▶ **Task prompt**: Exactly as they stand, give the records below again, with no images.

▶ **Material to process**:
□ □ □ □ □ □ □
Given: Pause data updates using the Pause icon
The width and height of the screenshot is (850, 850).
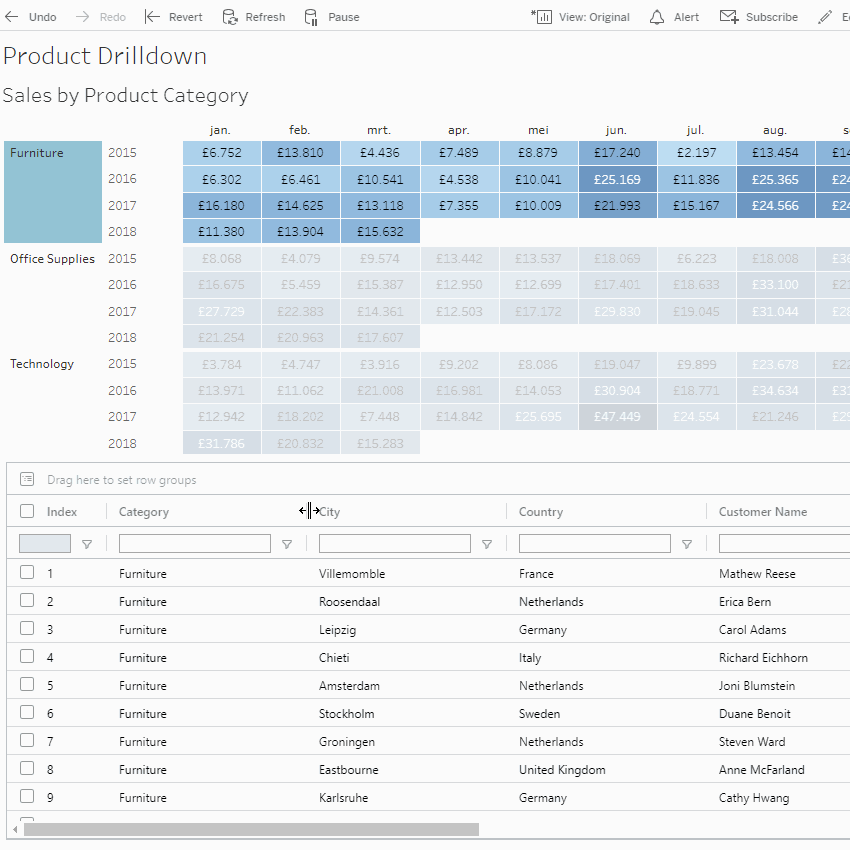Looking at the screenshot, I should pos(311,17).
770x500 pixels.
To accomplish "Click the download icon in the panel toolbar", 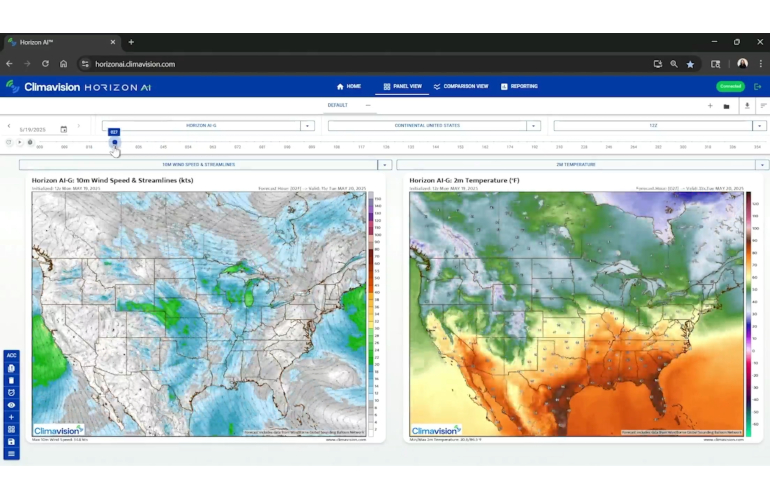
□ □ □ □ □ □ □
▶ **Exercise output**:
Given: Pause data updates using the Pause icon
The width and height of the screenshot is (850, 850).
Looking at the screenshot, I should pos(311,17).
770x500 pixels.
To accomplish "Click the download icon in the panel toolbar", 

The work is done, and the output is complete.